- _Data supplied_
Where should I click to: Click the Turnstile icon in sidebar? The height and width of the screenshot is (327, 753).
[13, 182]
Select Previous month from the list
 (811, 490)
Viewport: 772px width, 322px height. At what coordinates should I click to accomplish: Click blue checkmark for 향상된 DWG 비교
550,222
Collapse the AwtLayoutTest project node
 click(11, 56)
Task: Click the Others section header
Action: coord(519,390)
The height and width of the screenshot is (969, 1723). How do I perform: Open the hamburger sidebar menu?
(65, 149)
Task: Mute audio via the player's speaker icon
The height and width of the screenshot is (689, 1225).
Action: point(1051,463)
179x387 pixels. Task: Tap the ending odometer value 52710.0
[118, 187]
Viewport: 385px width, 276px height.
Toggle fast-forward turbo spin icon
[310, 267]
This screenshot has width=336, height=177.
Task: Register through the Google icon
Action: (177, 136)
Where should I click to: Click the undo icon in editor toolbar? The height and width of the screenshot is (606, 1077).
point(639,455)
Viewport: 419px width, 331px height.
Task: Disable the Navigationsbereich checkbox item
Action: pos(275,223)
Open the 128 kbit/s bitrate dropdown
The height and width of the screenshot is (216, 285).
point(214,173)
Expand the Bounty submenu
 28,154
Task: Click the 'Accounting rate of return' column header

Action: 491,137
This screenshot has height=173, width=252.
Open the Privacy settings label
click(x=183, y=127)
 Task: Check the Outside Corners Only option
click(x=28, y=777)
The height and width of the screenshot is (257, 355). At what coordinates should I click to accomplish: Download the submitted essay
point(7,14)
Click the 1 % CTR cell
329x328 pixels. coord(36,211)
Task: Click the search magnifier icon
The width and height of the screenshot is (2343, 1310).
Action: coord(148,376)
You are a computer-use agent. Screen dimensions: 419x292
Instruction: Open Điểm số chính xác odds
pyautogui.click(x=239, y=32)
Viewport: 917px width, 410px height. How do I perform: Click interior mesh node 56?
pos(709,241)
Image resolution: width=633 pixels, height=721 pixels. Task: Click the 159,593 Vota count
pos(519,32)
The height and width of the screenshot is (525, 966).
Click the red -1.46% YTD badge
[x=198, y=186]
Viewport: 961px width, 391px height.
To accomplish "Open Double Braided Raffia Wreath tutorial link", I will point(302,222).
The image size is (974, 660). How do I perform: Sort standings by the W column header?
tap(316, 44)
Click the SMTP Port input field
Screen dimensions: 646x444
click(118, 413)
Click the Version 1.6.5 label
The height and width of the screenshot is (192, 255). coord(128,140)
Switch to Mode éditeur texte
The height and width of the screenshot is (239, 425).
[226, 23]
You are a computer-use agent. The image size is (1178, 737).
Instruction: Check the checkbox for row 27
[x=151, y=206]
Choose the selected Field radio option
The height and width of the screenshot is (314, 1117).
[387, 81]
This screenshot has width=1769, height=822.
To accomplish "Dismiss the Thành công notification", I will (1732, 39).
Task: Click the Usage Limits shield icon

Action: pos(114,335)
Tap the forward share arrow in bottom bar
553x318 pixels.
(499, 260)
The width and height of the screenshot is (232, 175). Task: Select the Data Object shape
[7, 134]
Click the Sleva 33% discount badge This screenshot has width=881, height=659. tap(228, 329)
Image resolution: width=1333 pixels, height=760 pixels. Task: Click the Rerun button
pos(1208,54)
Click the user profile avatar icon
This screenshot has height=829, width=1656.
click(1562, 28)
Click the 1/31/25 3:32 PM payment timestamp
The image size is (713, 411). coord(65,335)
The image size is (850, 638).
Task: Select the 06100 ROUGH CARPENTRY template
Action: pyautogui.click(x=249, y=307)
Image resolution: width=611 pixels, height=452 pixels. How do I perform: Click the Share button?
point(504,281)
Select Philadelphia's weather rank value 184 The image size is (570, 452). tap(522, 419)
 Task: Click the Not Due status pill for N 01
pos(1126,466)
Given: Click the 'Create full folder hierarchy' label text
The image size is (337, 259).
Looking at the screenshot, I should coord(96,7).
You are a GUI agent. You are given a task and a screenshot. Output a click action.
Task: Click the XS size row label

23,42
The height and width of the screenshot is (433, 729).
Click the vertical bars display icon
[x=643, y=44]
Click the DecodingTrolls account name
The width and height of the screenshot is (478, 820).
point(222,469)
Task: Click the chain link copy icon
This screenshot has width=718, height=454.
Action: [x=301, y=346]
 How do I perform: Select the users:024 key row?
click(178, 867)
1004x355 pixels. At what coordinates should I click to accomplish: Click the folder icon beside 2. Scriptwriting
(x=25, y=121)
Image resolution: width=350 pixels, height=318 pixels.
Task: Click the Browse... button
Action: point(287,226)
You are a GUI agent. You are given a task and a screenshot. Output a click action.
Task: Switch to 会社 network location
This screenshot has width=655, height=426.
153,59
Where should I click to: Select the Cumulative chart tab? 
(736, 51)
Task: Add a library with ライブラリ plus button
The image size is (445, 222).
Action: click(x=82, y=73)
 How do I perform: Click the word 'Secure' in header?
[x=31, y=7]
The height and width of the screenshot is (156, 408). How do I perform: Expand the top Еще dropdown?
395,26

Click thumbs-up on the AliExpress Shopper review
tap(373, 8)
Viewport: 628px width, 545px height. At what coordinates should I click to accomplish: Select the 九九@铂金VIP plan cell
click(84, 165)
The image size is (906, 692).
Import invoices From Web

- _What needs to be done_
Rewrite the lines starting with the line that contains "Click the 1 % CTR cell" and going on through the line that contains "click(1562, 28)", changing every "Instruction" to "Goal" and leaving everything else as it is. Give only those lines.

- _Complete response_
Click the 1 % CTR cell
329x328 pixels. coord(36,211)
Task: Click the search magnifier icon
The width and height of the screenshot is (2343, 1310).
Action: coord(148,376)
You are a computer-use agent. Screen dimensions: 419x292
Goal: Open Điểm số chính xác odds
pyautogui.click(x=239, y=32)
Viewport: 917px width, 410px height. How do I perform: Click interior mesh node 56?
pos(709,241)
Image resolution: width=633 pixels, height=721 pixels. Task: Click the 159,593 Vota count
pos(519,32)
The height and width of the screenshot is (525, 966).
Click the red -1.46% YTD badge
[x=198, y=186]
Viewport: 961px width, 391px height.
To accomplish "Open Double Braided Raffia Wreath tutorial link", I will point(302,222).
The image size is (974, 660). How do I perform: Sort standings by the W column header?
tap(316, 44)
Click the SMTP Port input field
Screen dimensions: 646x444
click(118, 413)
Click the Version 1.6.5 label
The height and width of the screenshot is (192, 255). coord(128,140)
Switch to Mode éditeur texte
The height and width of the screenshot is (239, 425).
[226, 23]
You are a computer-use agent. The image size is (1178, 737).
Goal: Check the checkbox for row 27
[x=151, y=206]
Choose the selected Field radio option
The height and width of the screenshot is (314, 1117).
[387, 81]
This screenshot has width=1769, height=822.
To accomplish "Dismiss the Thành công notification", I will (1732, 39).
Task: Click the Usage Limits shield icon

Action: pos(114,335)
Tap the forward share arrow in bottom bar
553x318 pixels.
(499, 260)
The width and height of the screenshot is (232, 175). Task: Select the Data Object shape
[7, 134]
Click the Sleva 33% discount badge This screenshot has width=881, height=659. tap(228, 329)
Image resolution: width=1333 pixels, height=760 pixels. Task: Click the Rerun button
pos(1208,54)
Click the user profile avatar icon
This screenshot has height=829, width=1656.
click(1562, 28)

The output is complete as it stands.